Гибель Черноморского флота | страница 7



Я со всей откровенностью изложил им нашу позицию, а также цель моей поездки в Новороссийск. Они были настроены в пользу вооруженного сопротивления флота немецкому наступлению. Я указал, что флот не может оперировать без базы, а эта база — Новороссийск находится под непосредственным ударом германских войск. Немецкий десант только что высадился в Тамани. Отряд самокатчиков в любую минуту мог появиться на железной дороге и отрезать Новороссийск от Екатеринодара.

В конце концов Островская и Рубин скрепя сердце согласились, что потопление Черноморского флота неизбежно.

Выйдя из исполкома Кубано-Черноморской республики, я встретил Шляпникова. Мы вместе пошли обедать. Лучи солнца заливали ярким светом улицы, зеленеющие сады. Тени деревьев трепетали при легком дуновении ветерка. Плотный и коренастый Шляпников с маленькими, подбритыми и коротко подстриженными усами широким движением руки снял с головы мягкую фетровую шляпу. По-владимирски окая, полушутливо заметил:

— Смотрите, как бы вас в Новороссийске за борт не сбросили!

К потоплению флота он действительно относился неодобрительно.

После обеда мы пошли на вокзал, и мой поезд вскоре отправился. Островская и Рубин провожали меня. То была моя первая и последняя встреча с Рубиным. Вскоре этот крупный и симпатичный работник был расстрелян авантюристом Сорокиным…

Поздно вечером на станции Тоннельная я встретился с экстренным поездом Вахрамеева. Войдя к нему в вагон, застал там Глебова-Авилова, Данилова и еще одного ответственного работника из Новороссийска.

— Куда вы едете? — взволнованно спросил меня рыжеусый Вахрамеев. — Вас на вокзале уже ждут и обязательно расстреляют. Нас ловили по всему городу. Мы едва убежали.

— Лучше поедемте с нами в Екатеринодар, — меланхолично процедил Глебов-Авилов, протирая платком снятые с носа очки. — Там есть прямой провод, и мы будем по телеграфу отдавать приказания о потоплении флота.

Я ответил, что в таком случае не стоило выезжать из Москвы, где тоже имеется прямой провод с Новороссийском. Вахрамеев пожал плечами. Глебов-Авилов отвлекся от протирания очков и исподлобья посмотрел на меня.

«Вот чудак», — прочел я в его удивленных глазах.

Степан Степанович Данилов, бледный, худой, в пенсне, с болезненно ввалившимися щеками и острой донкихотской бородкой, мрачно сидел в углу у окна и, покашливая, хранил гробовое молчание.

════════════════════

● Задания:
a. Где, согласно отрывку о гибели Черноморского флота, только что высадился немецкий десант?
b. Приведите снова отрывок о гибели Черноморского флота между словами «Поздно вечером на» и «Мы едва убежали.» включительно, поменяв «Поздно вечером» на «Рано утром».

● Исходные данные:
════════════════════

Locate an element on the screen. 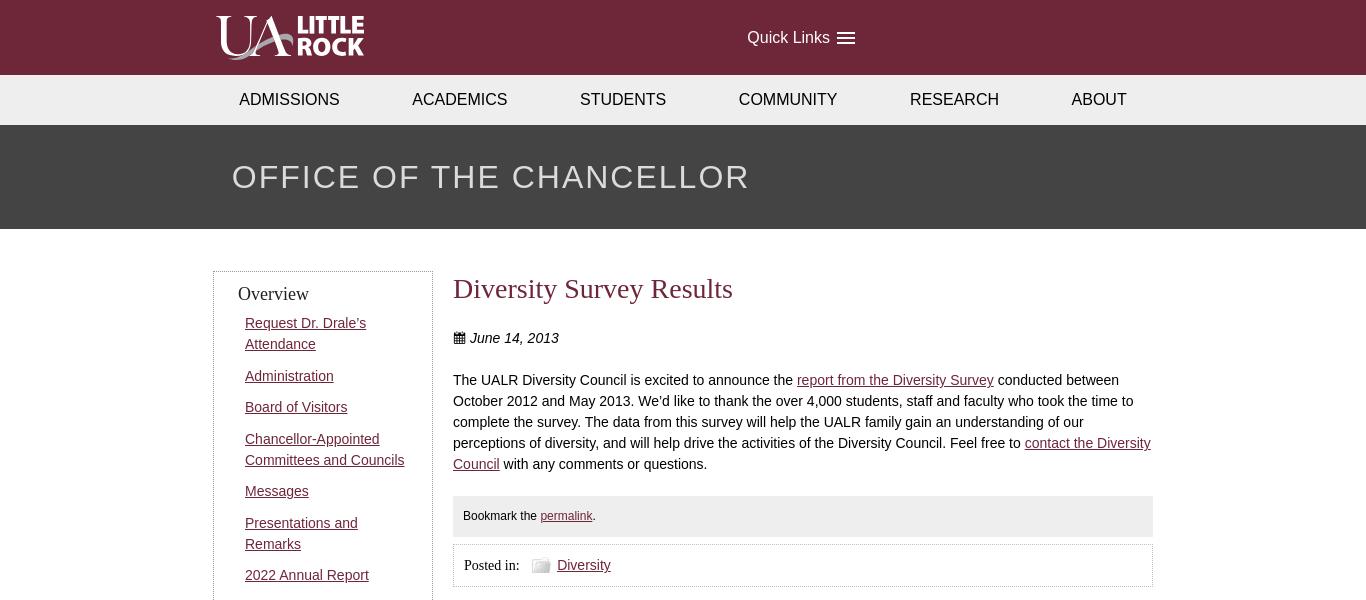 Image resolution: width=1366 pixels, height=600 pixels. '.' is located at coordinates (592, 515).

════════════════════

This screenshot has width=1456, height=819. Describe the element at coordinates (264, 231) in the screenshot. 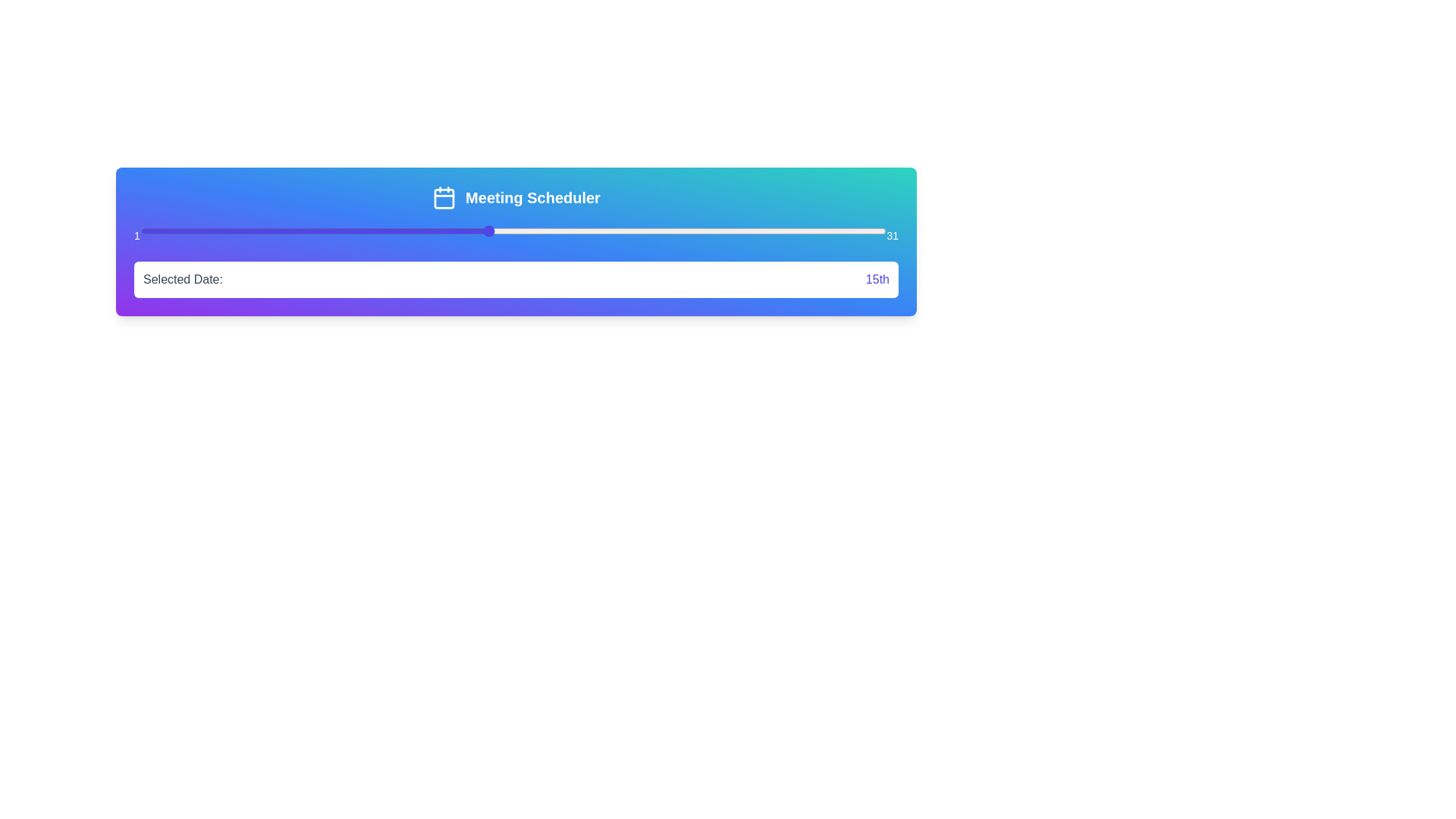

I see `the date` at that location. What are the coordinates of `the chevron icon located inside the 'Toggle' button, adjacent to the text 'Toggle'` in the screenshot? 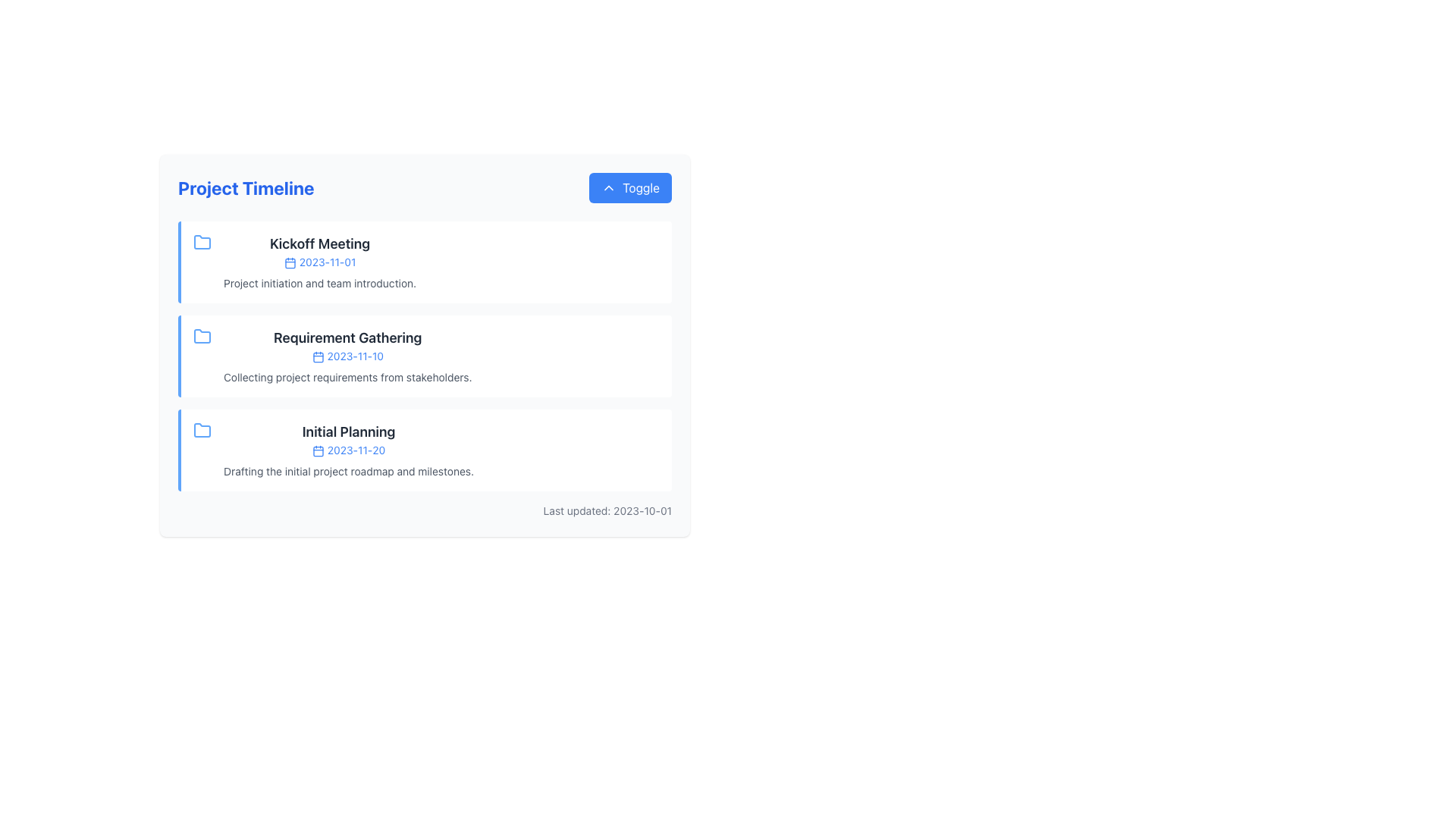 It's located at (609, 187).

════════════════════

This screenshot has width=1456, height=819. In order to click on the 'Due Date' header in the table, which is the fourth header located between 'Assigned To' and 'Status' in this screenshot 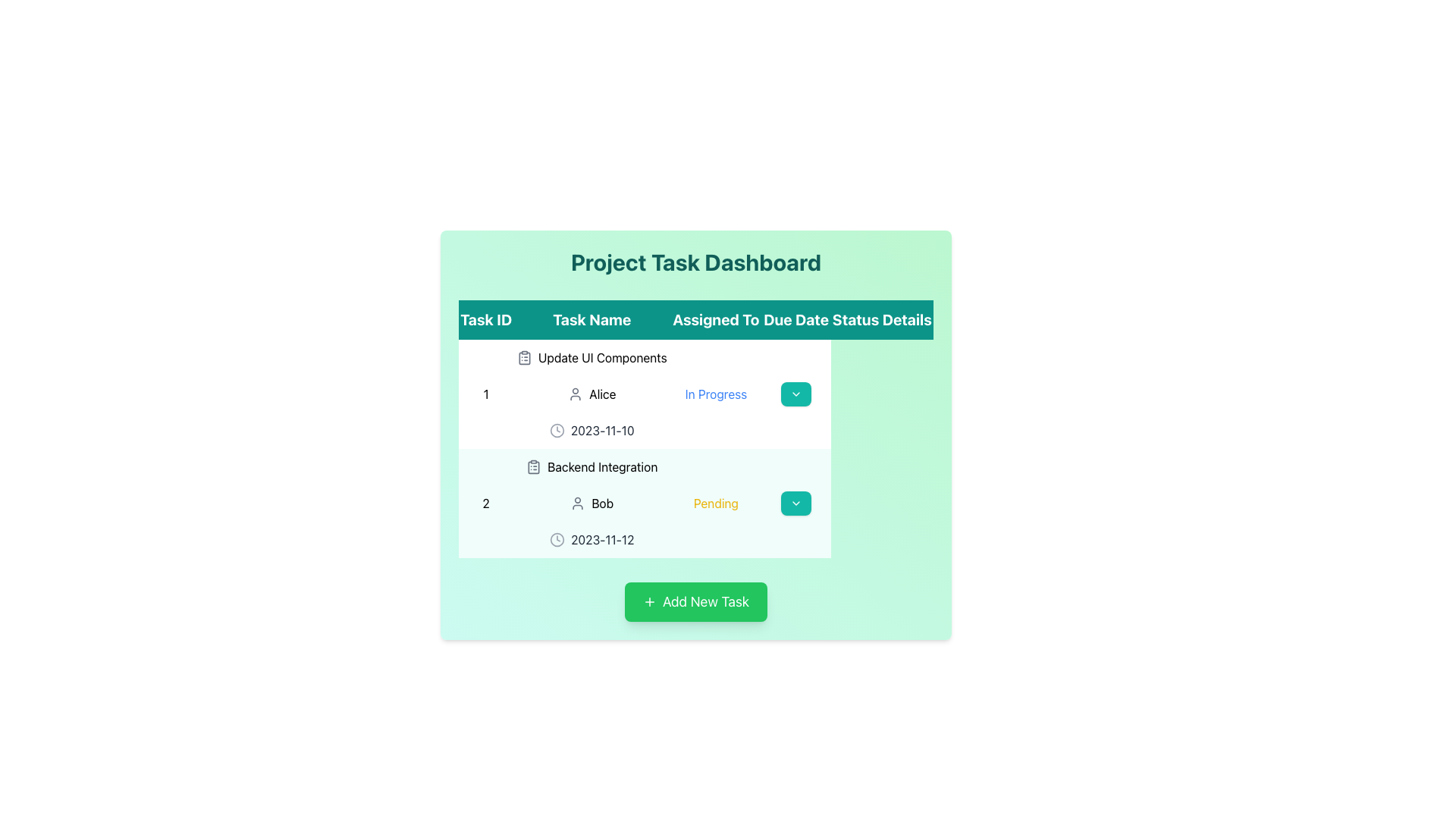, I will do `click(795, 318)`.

════════════════════

● Ответы:
a. В Тамани.

b.
Рано утром на станции Тоннельная я встретился с экстренным поездом Вахрамеева. Войдя к нему в вагон, застал там Глебова-Авилова, Данилова и еще одного ответственного работника из Новороссийска.

— Куда вы едете? — взволнованно спросил меня рыжеусый Вахрамеев. — Вас на вокзале уже ждут и обязательно расстреляют. Нас ловили по всему городу. Мы едва убежали.